Animati da questo spirito, siamo riusciti a superare le inevitabili diffi­coltà che si incontrano in ogni cammino, ed anche a portare il nostro contributo per la crescita di questi due centri scolastici. Possiamo dire di aver visto un piccolo segmento di sviluppo prendere forma sotto i nostri occhi e, per chi crede, abbiamo visto il Signore all’opera. Ci è stato anche di valido aiuto il sentirci parte della più grande realtà missionaria della Diocesi di Milano, sacerdoti, suore e altri volontari; una comunità di persone che ci ha sempre seguito ed accolto con simpatia (anche se proveniamo dalle Marche) e che abbiamo imparato ad ammirare per l’impegno al servizio dei poveri e del vangelo.

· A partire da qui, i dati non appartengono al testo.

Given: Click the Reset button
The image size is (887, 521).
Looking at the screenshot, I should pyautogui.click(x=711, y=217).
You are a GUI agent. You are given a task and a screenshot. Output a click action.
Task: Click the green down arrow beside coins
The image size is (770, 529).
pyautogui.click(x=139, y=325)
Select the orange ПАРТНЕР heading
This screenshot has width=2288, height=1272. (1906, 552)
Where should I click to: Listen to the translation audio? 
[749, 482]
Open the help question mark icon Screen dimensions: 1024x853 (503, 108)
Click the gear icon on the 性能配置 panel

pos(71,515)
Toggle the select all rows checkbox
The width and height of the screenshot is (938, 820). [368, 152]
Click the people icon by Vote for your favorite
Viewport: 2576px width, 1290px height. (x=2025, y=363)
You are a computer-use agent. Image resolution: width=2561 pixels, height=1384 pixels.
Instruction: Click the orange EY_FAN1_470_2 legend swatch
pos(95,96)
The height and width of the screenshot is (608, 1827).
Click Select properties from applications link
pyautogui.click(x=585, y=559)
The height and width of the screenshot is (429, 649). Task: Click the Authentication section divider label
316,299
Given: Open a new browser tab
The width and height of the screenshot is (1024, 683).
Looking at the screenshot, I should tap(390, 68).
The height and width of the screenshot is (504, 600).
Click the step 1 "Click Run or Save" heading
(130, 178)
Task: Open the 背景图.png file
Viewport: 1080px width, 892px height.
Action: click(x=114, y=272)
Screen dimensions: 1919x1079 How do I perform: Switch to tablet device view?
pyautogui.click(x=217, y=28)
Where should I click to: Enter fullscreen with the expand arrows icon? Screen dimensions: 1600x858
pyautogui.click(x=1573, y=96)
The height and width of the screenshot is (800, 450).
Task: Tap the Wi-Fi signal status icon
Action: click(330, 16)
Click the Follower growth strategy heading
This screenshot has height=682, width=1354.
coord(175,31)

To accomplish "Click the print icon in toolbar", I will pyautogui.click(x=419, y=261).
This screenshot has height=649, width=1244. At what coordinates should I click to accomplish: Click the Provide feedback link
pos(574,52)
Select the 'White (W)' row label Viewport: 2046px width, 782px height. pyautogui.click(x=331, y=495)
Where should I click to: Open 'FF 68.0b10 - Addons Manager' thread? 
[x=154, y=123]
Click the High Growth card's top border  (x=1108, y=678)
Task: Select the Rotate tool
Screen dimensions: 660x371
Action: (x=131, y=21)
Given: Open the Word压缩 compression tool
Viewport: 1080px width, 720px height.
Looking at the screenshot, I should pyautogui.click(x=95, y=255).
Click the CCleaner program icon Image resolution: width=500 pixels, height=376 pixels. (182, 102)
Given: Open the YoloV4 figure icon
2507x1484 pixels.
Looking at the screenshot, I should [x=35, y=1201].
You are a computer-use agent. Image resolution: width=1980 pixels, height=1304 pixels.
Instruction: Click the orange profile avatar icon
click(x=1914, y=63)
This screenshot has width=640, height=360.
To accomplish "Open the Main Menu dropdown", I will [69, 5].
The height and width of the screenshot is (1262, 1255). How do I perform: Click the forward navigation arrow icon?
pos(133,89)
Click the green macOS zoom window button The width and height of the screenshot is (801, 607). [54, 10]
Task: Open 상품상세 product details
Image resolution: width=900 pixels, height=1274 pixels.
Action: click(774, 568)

Abbiamo lasciato Kafue con nostalgia, con la voglia più di restare che di partire. Il cammino fatto insieme ai nostri fratelli zambiani ha arricchito la nostra vita e quella dei nostri bambini che speriamo conservino sempre dentro di sé la gioia della loro amicizia vissuta intensamente con i loro compagni di gioco.



[1] F. PIGNOTTI, Una famiglia in missione, Giornalino del COE, ottobre 1996

[2] Questo è stato il nostro secondo progetto, realizzato alle dipendenze del COE di Milano negli anni 1994-1996. Il primo progetto che avevamo realizzato in Zambia era stato alle dipendenze del CVM di Ancona begli anni 1989-1992.